━━ Items ━━

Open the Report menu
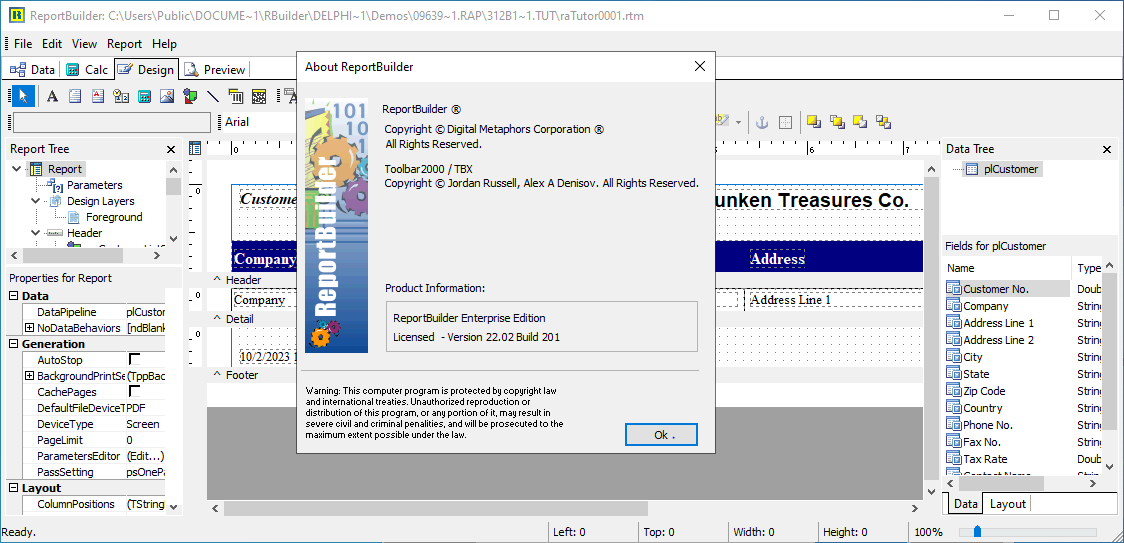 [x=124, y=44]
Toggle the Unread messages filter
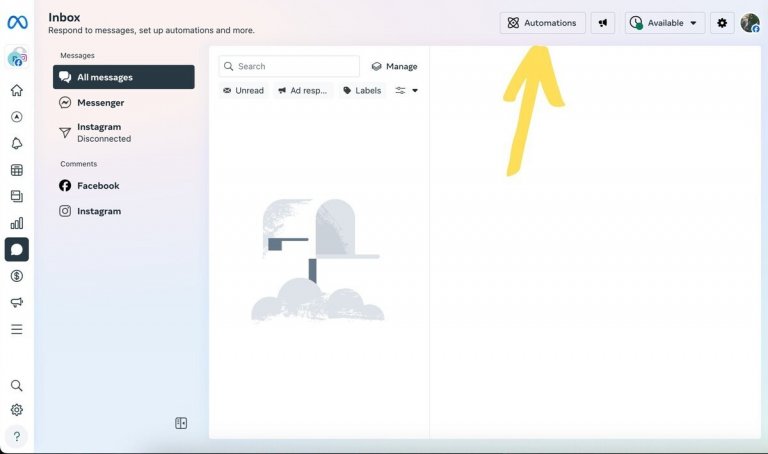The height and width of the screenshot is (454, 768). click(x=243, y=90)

━━━
━━ Items ━━

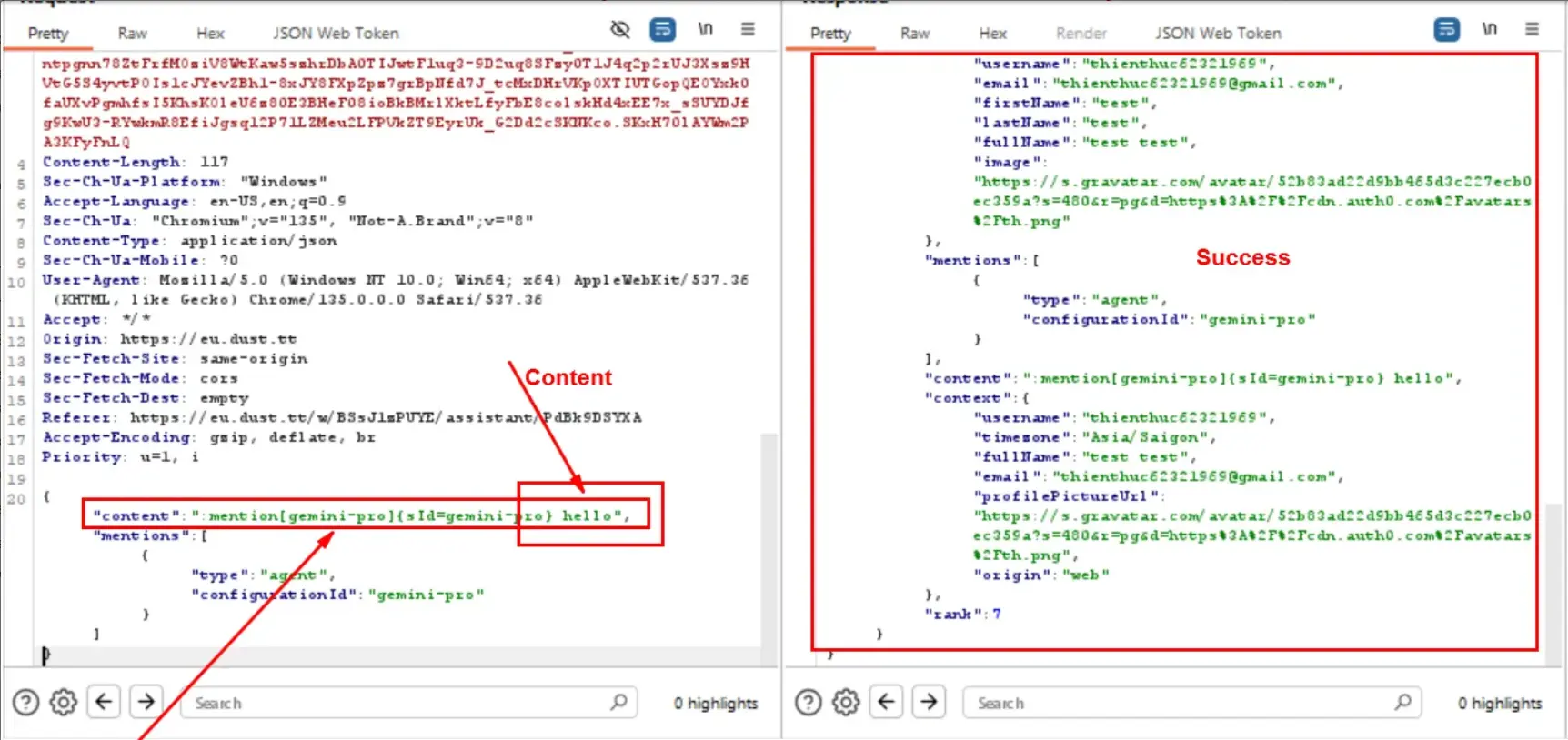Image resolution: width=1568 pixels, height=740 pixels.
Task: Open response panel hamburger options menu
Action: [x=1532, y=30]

━━━

Short task ▸
Rewrite the listing lines between the line holding "Open the Report menu" and the line holding "The height and", inclusive, swapping "Unread messages" for "Starred messages" and keeping everything else unchanged. Leave the pictures out of your answer.

Output for this exercise ▸
Open the Report menu
 [x=124, y=44]
Toggle the Starred messages filter
The height and width of the screenshot is (454, 768). click(x=243, y=90)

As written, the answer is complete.